Records pointing to words and elements:

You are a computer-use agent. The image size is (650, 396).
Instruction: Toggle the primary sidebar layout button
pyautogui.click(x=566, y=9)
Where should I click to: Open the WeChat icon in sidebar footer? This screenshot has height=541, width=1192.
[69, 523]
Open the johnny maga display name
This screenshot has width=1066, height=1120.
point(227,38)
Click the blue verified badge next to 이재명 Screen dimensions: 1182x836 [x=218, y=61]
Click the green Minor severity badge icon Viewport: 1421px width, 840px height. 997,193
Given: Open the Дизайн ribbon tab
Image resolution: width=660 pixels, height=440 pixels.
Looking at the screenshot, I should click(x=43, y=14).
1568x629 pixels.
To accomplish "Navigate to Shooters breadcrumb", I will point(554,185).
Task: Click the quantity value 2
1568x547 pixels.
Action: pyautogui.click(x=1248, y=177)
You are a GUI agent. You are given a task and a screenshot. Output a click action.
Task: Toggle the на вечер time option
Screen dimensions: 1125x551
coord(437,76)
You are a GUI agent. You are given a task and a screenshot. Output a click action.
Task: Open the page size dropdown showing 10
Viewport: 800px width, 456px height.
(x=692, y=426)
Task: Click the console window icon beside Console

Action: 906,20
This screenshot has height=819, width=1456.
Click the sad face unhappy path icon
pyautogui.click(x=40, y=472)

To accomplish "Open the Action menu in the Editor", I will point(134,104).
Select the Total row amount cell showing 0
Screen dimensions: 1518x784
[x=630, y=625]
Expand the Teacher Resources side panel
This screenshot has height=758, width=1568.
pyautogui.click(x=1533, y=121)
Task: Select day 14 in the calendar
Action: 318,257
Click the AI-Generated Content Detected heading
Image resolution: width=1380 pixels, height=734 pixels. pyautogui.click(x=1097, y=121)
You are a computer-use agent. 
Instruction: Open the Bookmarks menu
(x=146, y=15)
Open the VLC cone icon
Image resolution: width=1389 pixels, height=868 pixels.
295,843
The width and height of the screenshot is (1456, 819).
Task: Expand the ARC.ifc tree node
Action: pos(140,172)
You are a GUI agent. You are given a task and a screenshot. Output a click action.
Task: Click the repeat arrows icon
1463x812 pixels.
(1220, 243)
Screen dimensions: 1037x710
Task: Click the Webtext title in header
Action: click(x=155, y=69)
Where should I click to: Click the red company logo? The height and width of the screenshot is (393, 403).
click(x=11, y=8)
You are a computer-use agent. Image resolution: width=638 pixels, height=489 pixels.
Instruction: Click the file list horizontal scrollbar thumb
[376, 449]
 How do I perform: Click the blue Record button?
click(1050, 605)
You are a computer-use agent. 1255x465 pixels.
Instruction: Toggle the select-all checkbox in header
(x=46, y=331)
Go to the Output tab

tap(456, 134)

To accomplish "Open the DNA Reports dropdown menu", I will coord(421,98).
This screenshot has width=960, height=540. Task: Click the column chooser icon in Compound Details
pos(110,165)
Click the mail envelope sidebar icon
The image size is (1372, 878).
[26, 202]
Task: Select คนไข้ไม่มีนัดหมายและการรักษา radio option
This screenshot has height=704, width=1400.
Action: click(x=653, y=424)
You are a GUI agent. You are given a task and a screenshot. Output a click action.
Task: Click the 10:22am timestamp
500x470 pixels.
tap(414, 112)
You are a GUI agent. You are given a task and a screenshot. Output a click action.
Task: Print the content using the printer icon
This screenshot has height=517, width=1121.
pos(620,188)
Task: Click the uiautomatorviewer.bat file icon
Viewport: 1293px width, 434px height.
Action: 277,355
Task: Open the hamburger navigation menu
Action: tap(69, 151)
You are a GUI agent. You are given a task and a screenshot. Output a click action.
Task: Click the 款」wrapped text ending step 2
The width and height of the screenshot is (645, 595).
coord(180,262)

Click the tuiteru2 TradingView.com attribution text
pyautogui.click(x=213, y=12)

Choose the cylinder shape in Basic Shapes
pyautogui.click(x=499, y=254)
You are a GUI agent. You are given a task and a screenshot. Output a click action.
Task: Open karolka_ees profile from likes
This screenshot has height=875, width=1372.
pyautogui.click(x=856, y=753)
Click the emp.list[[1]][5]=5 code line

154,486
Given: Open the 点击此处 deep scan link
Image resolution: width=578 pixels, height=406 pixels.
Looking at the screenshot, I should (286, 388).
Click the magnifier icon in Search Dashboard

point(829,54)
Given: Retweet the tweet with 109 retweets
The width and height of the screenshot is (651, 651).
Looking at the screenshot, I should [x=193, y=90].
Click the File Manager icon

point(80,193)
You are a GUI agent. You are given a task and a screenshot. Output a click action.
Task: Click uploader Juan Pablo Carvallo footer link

Problem to solve:
Will you reproduce, word for word, the stretch of the records from the line that contains "Task: Click the uiautomatorviewer.bat" through the line that contains "Action: tap(69, 151)"?

Answer to the task:
Task: Click the uiautomatorviewer.bat file icon
Viewport: 1293px width, 434px height.
Action: 277,355
Task: Open the hamburger navigation menu
Action: tap(69, 151)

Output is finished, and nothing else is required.